---------- Records ----------
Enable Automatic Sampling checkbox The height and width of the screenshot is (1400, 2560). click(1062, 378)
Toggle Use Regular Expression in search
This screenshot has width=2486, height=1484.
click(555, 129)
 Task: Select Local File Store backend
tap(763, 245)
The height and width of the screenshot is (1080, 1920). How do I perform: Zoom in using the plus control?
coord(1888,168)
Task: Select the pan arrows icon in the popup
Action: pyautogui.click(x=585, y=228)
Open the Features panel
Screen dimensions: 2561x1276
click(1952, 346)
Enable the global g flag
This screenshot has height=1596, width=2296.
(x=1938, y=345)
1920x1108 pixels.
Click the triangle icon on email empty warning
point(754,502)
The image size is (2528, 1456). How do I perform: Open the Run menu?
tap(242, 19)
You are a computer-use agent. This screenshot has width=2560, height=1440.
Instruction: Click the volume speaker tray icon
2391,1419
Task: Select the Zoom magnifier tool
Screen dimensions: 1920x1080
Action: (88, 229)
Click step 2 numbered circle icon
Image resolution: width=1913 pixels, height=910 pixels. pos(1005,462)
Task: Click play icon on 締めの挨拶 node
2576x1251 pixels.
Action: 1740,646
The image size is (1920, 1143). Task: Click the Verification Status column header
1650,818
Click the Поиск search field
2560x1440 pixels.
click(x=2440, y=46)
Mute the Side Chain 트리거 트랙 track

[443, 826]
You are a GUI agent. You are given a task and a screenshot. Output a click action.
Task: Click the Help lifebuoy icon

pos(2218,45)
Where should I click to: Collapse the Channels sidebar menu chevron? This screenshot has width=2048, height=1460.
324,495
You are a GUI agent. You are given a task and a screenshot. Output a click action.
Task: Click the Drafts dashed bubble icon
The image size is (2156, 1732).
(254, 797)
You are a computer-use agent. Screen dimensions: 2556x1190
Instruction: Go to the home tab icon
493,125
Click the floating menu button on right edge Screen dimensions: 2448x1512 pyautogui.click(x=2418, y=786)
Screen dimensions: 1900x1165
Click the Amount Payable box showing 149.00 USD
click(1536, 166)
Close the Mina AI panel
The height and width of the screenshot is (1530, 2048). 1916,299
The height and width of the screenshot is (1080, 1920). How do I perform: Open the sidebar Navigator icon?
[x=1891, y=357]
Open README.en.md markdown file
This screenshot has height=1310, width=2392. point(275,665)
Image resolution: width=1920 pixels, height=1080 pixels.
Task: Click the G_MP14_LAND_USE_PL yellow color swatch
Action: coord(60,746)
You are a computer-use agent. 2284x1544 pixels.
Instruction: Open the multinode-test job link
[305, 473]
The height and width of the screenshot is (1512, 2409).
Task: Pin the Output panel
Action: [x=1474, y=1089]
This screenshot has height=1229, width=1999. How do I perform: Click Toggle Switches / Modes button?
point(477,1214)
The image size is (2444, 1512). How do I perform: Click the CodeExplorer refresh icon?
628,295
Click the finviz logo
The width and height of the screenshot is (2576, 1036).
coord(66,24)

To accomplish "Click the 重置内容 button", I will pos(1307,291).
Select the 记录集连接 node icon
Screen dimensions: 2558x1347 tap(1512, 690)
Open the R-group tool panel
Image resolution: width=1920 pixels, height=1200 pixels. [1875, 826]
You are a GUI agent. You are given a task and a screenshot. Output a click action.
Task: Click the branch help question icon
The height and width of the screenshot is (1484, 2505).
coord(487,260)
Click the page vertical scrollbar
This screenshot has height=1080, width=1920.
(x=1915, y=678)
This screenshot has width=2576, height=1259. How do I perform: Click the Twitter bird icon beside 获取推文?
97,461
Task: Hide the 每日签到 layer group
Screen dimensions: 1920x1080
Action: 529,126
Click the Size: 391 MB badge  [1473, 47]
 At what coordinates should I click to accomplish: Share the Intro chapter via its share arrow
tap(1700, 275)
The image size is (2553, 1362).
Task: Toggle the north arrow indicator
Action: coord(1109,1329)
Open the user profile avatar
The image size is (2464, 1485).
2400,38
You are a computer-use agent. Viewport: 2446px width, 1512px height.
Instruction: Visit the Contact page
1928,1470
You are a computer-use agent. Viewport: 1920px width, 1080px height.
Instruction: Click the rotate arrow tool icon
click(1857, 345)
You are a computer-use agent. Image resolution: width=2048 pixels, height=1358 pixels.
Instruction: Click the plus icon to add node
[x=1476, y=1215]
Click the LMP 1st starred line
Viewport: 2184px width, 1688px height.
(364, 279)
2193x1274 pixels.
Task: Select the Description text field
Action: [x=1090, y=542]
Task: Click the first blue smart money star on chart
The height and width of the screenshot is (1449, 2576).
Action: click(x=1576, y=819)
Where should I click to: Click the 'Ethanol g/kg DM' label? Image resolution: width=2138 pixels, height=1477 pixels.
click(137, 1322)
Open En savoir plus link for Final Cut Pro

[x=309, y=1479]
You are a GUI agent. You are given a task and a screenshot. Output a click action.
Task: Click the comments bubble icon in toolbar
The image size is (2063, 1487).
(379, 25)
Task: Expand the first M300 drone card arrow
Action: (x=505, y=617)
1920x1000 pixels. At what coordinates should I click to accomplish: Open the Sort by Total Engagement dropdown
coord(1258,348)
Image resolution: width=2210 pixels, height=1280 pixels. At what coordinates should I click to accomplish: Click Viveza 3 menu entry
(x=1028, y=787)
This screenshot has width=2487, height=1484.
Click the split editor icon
----------
__What you are asked to do__
Set down each entry exactly, leaving none out.

__Task output__
Enable Automatic Sampling checkbox The height and width of the screenshot is (1400, 2560). click(1062, 378)
Toggle Use Regular Expression in search
This screenshot has width=2486, height=1484.
click(555, 129)
 Task: Select Local File Store backend
tap(763, 245)
The height and width of the screenshot is (1080, 1920). How do I perform: Zoom in using the plus control?
coord(1888,168)
Task: Select the pan arrows icon in the popup
Action: pyautogui.click(x=585, y=228)
Open the Features panel
Screen dimensions: 2561x1276
click(1952, 346)
Enable the global g flag
This screenshot has height=1596, width=2296.
(x=1938, y=345)
1920x1108 pixels.
Click the triangle icon on email empty warning
point(754,502)
The image size is (2528, 1456). How do I perform: Open the Run menu?
tap(242, 19)
You are a computer-use agent. This screenshot has width=2560, height=1440.
Instruction: Click the volume speaker tray icon
2391,1419
Task: Select the Zoom magnifier tool
Screen dimensions: 1920x1080
Action: (88, 229)
Click step 2 numbered circle icon
Image resolution: width=1913 pixels, height=910 pixels. pos(1005,462)
Task: Click play icon on 締めの挨拶 node
2576x1251 pixels.
Action: 1740,646
The image size is (1920, 1143). Task: Click the Verification Status column header
1650,818
Click the Поиск search field
2560x1440 pixels.
click(x=2440, y=46)
Mute the Side Chain 트리거 트랙 track

[443, 826]
You are a GUI agent. You are given a task and a screenshot. Output a click action.
Task: Click the Help lifebuoy icon

pos(2218,45)
Where should I click to: Collapse the Channels sidebar menu chevron? This screenshot has width=2048, height=1460.
324,495
You are a GUI agent. You are given a task and a screenshot. Output a click action.
Task: Click the Drafts dashed bubble icon
The image size is (2156, 1732).
(254, 797)
You are a computer-use agent. Screen dimensions: 2556x1190
Instruction: Go to the home tab icon
493,125
Click the floating menu button on right edge Screen dimensions: 2448x1512 pyautogui.click(x=2418, y=786)
Screen dimensions: 1900x1165
Click the Amount Payable box showing 149.00 USD
click(1536, 166)
Close the Mina AI panel
The height and width of the screenshot is (1530, 2048). 1916,299
The height and width of the screenshot is (1080, 1920). How do I perform: Open the sidebar Navigator icon?
[x=1891, y=357]
Open README.en.md markdown file
This screenshot has height=1310, width=2392. point(275,665)
Image resolution: width=1920 pixels, height=1080 pixels.
Task: Click the G_MP14_LAND_USE_PL yellow color swatch
Action: coord(60,746)
You are a computer-use agent. 2284x1544 pixels.
Instruction: Open the multinode-test job link
[305, 473]
The height and width of the screenshot is (1512, 2409).
Task: Pin the Output panel
Action: [x=1474, y=1089]
This screenshot has height=1229, width=1999. How do I perform: Click Toggle Switches / Modes button?
point(477,1214)
The image size is (2444, 1512). How do I perform: Click the CodeExplorer refresh icon?
628,295
Click the finviz logo
The width and height of the screenshot is (2576, 1036).
coord(66,24)

To accomplish "Click the 重置内容 button", I will pos(1307,291).
Select the 记录集连接 node icon
Screen dimensions: 2558x1347 tap(1512, 690)
Open the R-group tool panel
Image resolution: width=1920 pixels, height=1200 pixels. [1875, 826]
You are a GUI agent. You are given a task and a screenshot. Output a click action.
Task: Click the branch help question icon
The height and width of the screenshot is (1484, 2505).
coord(487,260)
Click the page vertical scrollbar
This screenshot has height=1080, width=1920.
(x=1915, y=678)
This screenshot has width=2576, height=1259. How do I perform: Click the Twitter bird icon beside 获取推文?
97,461
Task: Hide the 每日签到 layer group
Screen dimensions: 1920x1080
Action: 529,126
Click the Size: 391 MB badge  [1473, 47]
 At what coordinates should I click to accomplish: Share the Intro chapter via its share arrow
tap(1700, 275)
The image size is (2553, 1362).
Task: Toggle the north arrow indicator
Action: coord(1109,1329)
Open the user profile avatar
The image size is (2464, 1485).
2400,38
You are a computer-use agent. Viewport: 2446px width, 1512px height.
Instruction: Visit the Contact page
1928,1470
You are a computer-use agent. Viewport: 1920px width, 1080px height.
Instruction: Click the rotate arrow tool icon
click(1857, 345)
You are a computer-use agent. Image resolution: width=2048 pixels, height=1358 pixels.
Instruction: Click the plus icon to add node
[x=1476, y=1215]
Click the LMP 1st starred line
Viewport: 2184px width, 1688px height.
(364, 279)
2193x1274 pixels.
Task: Select the Description text field
Action: [x=1090, y=542]
Task: Click the first blue smart money star on chart
The height and width of the screenshot is (1449, 2576).
Action: click(x=1576, y=819)
Where should I click to: Click the 'Ethanol g/kg DM' label? Image resolution: width=2138 pixels, height=1477 pixels.
click(137, 1322)
Open En savoir plus link for Final Cut Pro

[x=309, y=1479]
You are a GUI agent. You are given a task and a screenshot. Output a click action.
Task: Click the comments bubble icon in toolbar
The image size is (2063, 1487).
(379, 25)
Task: Expand the first M300 drone card arrow
Action: (x=505, y=617)
1920x1000 pixels. At what coordinates should I click to accomplish: Open the Sort by Total Engagement dropdown
coord(1258,348)
Image resolution: width=2210 pixels, height=1280 pixels. At what coordinates should I click to accomplish: Click Viveza 3 menu entry
(x=1028, y=787)
This screenshot has width=2487, height=1484.
Click the split editor icon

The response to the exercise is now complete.